Moreover, the current study carried out on cryopreservation of all embryos, only in patients who had enough number of good quality embryos suitable for freezing. This tactics were recommended only in the patients who have adequate embryos proper for cryopreservation. In the current study, age difference between the two groups was not significant.
According to the study by Ashrafi
et al and Aflatoonian
et al, the women age did not affect fertility rate in fresh ET and FET protocols whereas, in other studies it was statistically significant (17, 25, 34-36). Also, in Basirat
et al.’s study maternal age was a predictive factor of success rate in ICSI treatment cycles (37).
In our study, duration of infertility did not have significant difference between the groups. In other studies, duration of infertility in both groups showed no significant differences (25, 15).
Also, in our study, cause of infertility was not significant difference between the groups. Other studies have had similar results with our study (15, 24, 25, 38). Finally, the over plus embryos would be vitrified for frozen embryo transfer to recover the cumulative pregnancy rate.

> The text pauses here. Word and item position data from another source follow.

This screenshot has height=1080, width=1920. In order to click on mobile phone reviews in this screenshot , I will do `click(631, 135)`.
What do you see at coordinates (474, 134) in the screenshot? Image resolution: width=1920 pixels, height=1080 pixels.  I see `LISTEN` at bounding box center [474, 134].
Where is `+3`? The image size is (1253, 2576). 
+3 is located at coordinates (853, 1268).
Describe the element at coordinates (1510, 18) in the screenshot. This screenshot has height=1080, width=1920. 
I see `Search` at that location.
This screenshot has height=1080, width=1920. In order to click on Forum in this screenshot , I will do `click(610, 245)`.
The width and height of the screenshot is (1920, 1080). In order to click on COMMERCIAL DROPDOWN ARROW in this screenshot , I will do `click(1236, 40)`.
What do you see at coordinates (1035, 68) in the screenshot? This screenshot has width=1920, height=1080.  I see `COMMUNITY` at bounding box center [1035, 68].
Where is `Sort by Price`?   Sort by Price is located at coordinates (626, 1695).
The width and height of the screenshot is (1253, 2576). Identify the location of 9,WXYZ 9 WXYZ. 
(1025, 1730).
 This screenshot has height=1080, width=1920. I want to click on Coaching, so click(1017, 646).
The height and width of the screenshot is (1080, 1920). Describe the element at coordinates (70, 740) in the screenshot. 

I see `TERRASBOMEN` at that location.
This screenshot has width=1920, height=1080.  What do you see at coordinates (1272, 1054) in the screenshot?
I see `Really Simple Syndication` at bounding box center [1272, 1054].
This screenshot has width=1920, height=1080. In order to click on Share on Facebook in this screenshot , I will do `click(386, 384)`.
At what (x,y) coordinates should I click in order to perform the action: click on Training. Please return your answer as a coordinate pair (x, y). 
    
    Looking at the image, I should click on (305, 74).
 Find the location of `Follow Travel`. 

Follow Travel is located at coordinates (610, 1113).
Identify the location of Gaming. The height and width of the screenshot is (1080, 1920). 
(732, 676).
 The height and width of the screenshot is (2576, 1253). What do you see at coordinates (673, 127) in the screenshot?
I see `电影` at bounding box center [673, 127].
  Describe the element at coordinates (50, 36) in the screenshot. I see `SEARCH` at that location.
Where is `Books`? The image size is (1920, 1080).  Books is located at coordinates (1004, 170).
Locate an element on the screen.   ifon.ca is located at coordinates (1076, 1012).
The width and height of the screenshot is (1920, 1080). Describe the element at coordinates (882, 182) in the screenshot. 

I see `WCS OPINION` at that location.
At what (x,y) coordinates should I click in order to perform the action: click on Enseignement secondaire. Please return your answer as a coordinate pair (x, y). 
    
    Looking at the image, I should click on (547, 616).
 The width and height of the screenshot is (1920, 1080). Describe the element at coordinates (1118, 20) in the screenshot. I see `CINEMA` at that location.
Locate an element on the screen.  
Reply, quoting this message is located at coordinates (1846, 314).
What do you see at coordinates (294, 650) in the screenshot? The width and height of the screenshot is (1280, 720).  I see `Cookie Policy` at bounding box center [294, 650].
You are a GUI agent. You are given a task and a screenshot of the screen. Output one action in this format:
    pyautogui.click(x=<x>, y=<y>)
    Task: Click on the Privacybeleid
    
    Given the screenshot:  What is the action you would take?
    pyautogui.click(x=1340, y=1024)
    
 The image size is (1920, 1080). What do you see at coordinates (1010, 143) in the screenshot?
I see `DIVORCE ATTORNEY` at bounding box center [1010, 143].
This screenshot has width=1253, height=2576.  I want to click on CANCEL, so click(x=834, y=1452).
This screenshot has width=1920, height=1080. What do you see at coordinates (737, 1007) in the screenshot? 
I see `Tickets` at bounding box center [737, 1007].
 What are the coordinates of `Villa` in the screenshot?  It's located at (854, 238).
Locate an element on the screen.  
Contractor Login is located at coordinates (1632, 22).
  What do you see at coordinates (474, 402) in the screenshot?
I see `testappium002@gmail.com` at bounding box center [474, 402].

As long as the results are valid for vitrified- thawed cycles, all present blastocysts can be vitrified in patients for whom fresh blastocyst transfer is inappropriate, such as those with a history of repeated failed fresh embryo transfers, patients at risk of OHSS and those in need for preimplantation genomic diagnosis.
Conclusion
Our results showed that there was no significant difference in fertility success rates between the fresh and the frozen embryo transfer groups.
The ART methods are costly, need a notable requirement of time and energy for infertile couples. Therefore, detection of the affecting factor is an important method to correct previous failure embryo transfer and increase fertility. The other factors affecting fertility rate and their indication for ART outcome need to be better considered.
Acknowledgments
The authors kindly acknowledge the Vice-Chancellery and the Research and Technology Committee of Babol University of Medical Sciences for financial support of the project. Also, we thank all the members of our ICSI team for their assistance during the study and the midwives of Fatemehzahra Infertility and Reproductive Health Research Center who encouraged women for attending in this study.
Conflict of interest
The authors declared that there was no conflict of interest.